La idea de crear en Vision una serie sobre falsos mesías surgió a raíz del hecho de que Cristo mismo había mencionado la llegada de tales personas después de su partida. Según lo presentan los citados eruditos, el texto latino enterrado es un sorprendente elemento de prueba de que Mussolini cumplió las palabras de advertencia de Jesús acerca de impostores que vendrían en su nombre. Cuando Jesús dijo a sus discípulos que  «vendrán muchos en mi nombre, diciendo: Yo soy el Cristo; y a muchos engañarán» (Mateo 24:5), no se refería a que dirían que él, Jesús, es el Cristo. Aunque algunas traducciones antiguas de la Biblia omiten las comillas, la construcción del texto griego indica que «Yo soy el Cristo» es, de hecho, una cita directa; Jesús estaba poniendo estas palabras en las bocas de quienes, en algún momento futuro, se pondrían a sí mismos en el rol de Cristo y se autoproclamarían salvadores, especialmente ungidos para la ocasión. Muchos impostores tales hubo a lo largo de los siglos y engañaron a muchos. Aunque no faltaron quienes pensaban que eran el Mesías o el Cristo en sentido puramente religioso —y engañaron a algunos— estos no engañaron a la mayoría. Muchos más han sido engañados por los tipos de salvadores motivados políticamente que usaron la trampa de la religión para popularizarse.

El académico británico John Whittam ha notado que «Mussolini estaba dispuesto a usar muchos de los símbolos y rituales del catolicismo romano; una de sus primeras medidas como primer ministro fue restablecer el crucifijo en todas las aulas»; pero lo que Mussolini realmente buscaba era presentar a los creyentes su nueva religión centrada en «Il Duce», diseñada para los nuevos hombres y mujeres fascistas.
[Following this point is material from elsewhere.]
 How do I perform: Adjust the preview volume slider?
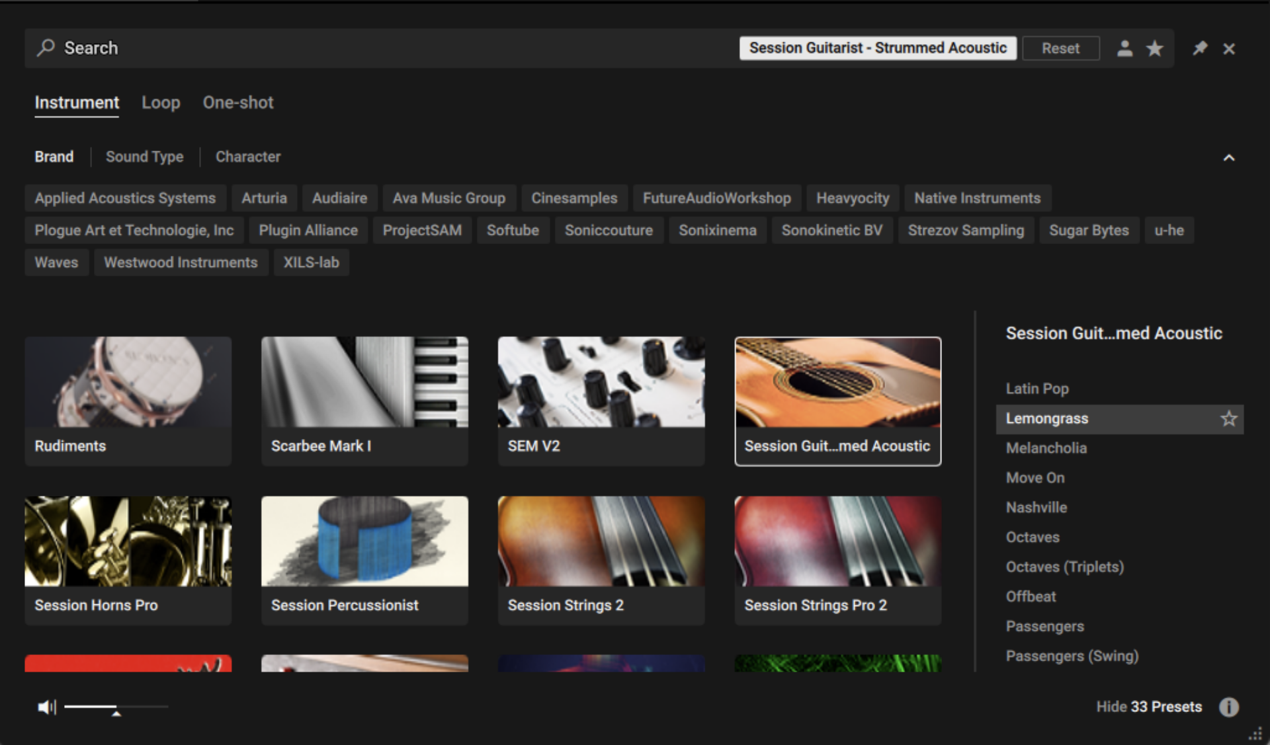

Y por un tiempo tuvo éxito, incluso en el mundo no fascista. El gobierno de los Estados Unidos, por ejemplo, estuvo dispuesto a apoyar su régimen por muchos años porque se pensaba que el fascismo era mejor para el futuro de Italia que la izquierda radical. Según el profesor de historia Adam Tooze escribiera en New York Review of Books, «tanto el presidente Hoover como el presidente Roosevelt expresaron su aprobación con respecto al régimen de Mussolini». Y en todo caso, fueron los funcionarios bancarios estadounidenses quienes, ansiosos de fomentar el orden económico tras la Primera Guerra Mundial, movieron los hilos a favor de ellos. En cuanto se produjo la Gran Depresión y en consecuencia Mussolini decidió que necesitaba un imperio y atacó a Abisinia, su suerte fue sellada. Al aliarse a Adolfo Hitler —otro falso mesías— sus amigos financieros pronto se convirtieron en sus enemigos.

Mientras que a lo largo de los siglos los políticos y protagonistas difirieron, los falsos mesías han tratado de hacer la misma cosa vez tras vez, solo para fracasar de manera ignominiosa y muy destructiva, arruinando naciones, familias y tierras, incluso las propias. Esto es exactamente lo que Cristo advirtió a sus discípulos. Hombres tales constituirían una característica de la sociedad humana de tanto en tanto hasta el día en que el verdadero Cristo vuelva para tomar las riendas de su gobierno divino en la Tierra.